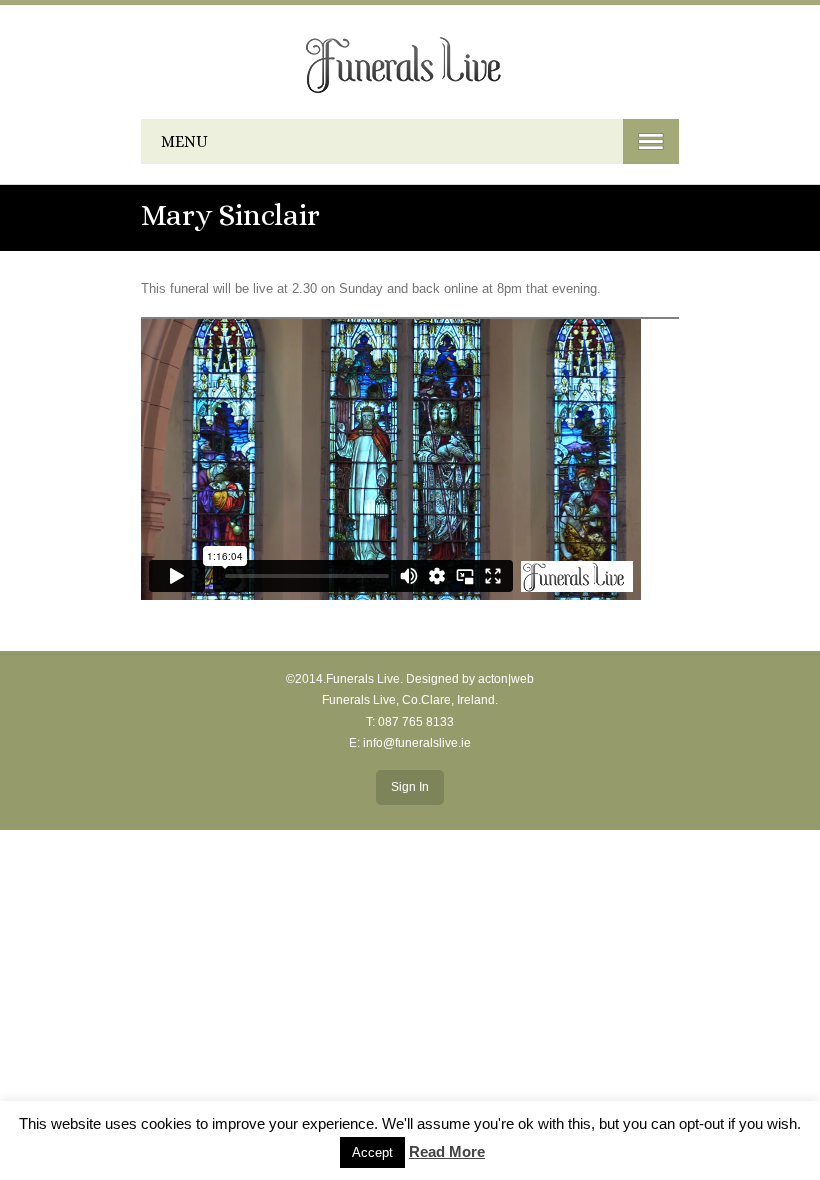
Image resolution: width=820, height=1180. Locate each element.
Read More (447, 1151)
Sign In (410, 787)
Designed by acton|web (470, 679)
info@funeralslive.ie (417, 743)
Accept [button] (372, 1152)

◆ **Problem description**
Starting at the line that contains "Designed by acton|web (470, 679)", retype each line through the end of the listing above and nothing else.

◆ **Output of the task**
Designed by acton|web (470, 679)
info@funeralslive.ie (417, 743)
Accept [button] (372, 1152)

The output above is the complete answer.